Darjeeling AND Gangtok -- DARJEELING

Darjeeling is a Himalayan town in the Indian state of West Bengal. It is internationally renowned as a tourist destination, along with its tea industry and the Darjeeling Himalayan Railway, a UNESCO World Heritage Site. It is the headquarters of Darjeeling district. The town is located in the Mahabharat Range or Lesser Himalaya at an average elevation of 6,710 ft (2,050 m).

The development of the town dates back to the mid-19th century, when the British set up a sanatorium and a military depot. Subsequently, extensive tea plantation was done in the region, and tea growers developed distinctive hybrids of black tea and created new fermenting techniques. The resultant distinctive Darjeeling tea is internationally recognised and ranks among the most popular of the black teas. The Darjeeling Himalayan Railway connects the town with the plains and has one of the few steam locomotives still in service in India. Darjeeling also has several British-style public schools, which attract students from throughout India and neighbouring countries. The town, with its neighbouring town of Kalimpong, was a center for the demand of the Gorkhaland movement in the 1980s. The present movement for a separate state of Gorkhaland is also centered in Darjeeling town. In recent years, the town's fragile ecology has been threatened by a rising demand for environmental resources, stemming from growing tourist traffic and poorly planned urbanisation.

Darjeeling is the main town of the  Sadar  subdivision and also the headquarters of the district. It is located at an average elevation of 6,710 ft (2,050 m) in the  Darjeeling Himalayan hill region  on the Darjeeling-Jalapahar range that originates in the south from  Ghum . The range is Y-shaped with the base resting at  Katapahar  and  Jalapahar  and two arms diverging north of the  Observatory Hill.  The north-eastern arm dips suddenly and ends in the  Lebong  spur, while the north-western arm passes through North Point and ends in the valley near     Tukver Tea Estate.   The hills are nestled within higher peaks and the snow-clad Himalayan ranges tower over the town in the distance. Kanchenjunga    , the world's third-highest peak, 8,598 m (28,209 ft) high, is the most prominent mountain visible. In days clear of clouds, Nepal's Mount Everest  , 29,035 ft (8,850 m) high, can be seen.

The hills of Darjeeling are part of the   Mahabharat Range   or   Lesser Himalaya.   The soil is chiefly composed of   sandstone   and conglomerate formations, which are the solidified and upheaved detritus of the great range of   Himalaya  . However, the soil is often poorly consolidated (the permeable sediments of the region do not retain water between rains) and is not considered suitable for agriculture. The area has steep slopes and loose   topsoil  , leading to frequent landslides during the   monsoons  . According to the   Bureau of Indian Standards,   the town falls under   seismic zone-IV  , (on a scale of I to V, in order of increasing proneness to earthquakes) near the   convergent boundary   of the   Indian   and the   Eurasian tectonic plates   and is subject to frequent earthquakes.

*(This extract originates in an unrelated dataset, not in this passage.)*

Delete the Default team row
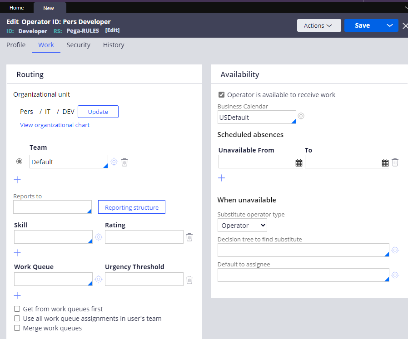coord(124,162)
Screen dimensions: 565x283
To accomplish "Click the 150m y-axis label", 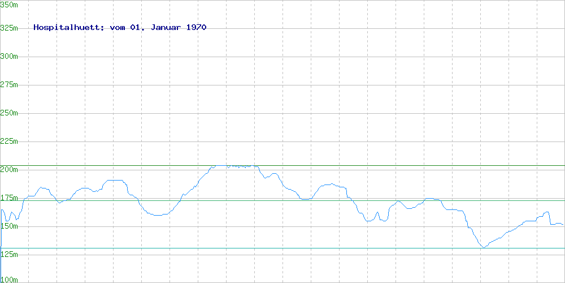I will coord(9,226).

Darjeeling can be reached by the 88 km (55 mi) long Darjeeling Himalayan Railway from New Jalpaiguri, or by National Highway 55, from Siliguri, 77 km (48 mi) away. The Darjeeling Himalayan Railway is a 60 cm (24 in) narrow-gauge railway that was declared a World Heritage Site by UNESCO in 1999 for being "an outstanding example of the influence of an innovative transportation system on the social and economic development of a multi-cultural region, which was to serve as a model for similar developments in many parts of the world", becoming only the second railway in the world to have this honour. Bus services and hired vehicles connect Darjeeling with Siliguri and Darjeeling has road connections with Bagdogra, Gangtok and Kathmandu and the neighbouring towns of Kurseong and Kalimpong. However, road and railway communications often get disrupted in the monsoons because of landslides. The nearest airport is in Bagdogra, located 90 km (56 mi) from Darjeeling. Within the town, people usually traverse by walking. Residents also use bicycles, two-wheelers and hired taxis for travelling short distances. The Darjeeling Ropeway, functional since 1968, was closed in 2003 after an accident killed four tourists. It was proposed to be reopened in 2007, but remained closed as of November 2009 due to absence of patronage as a result of the development of the road network in the region.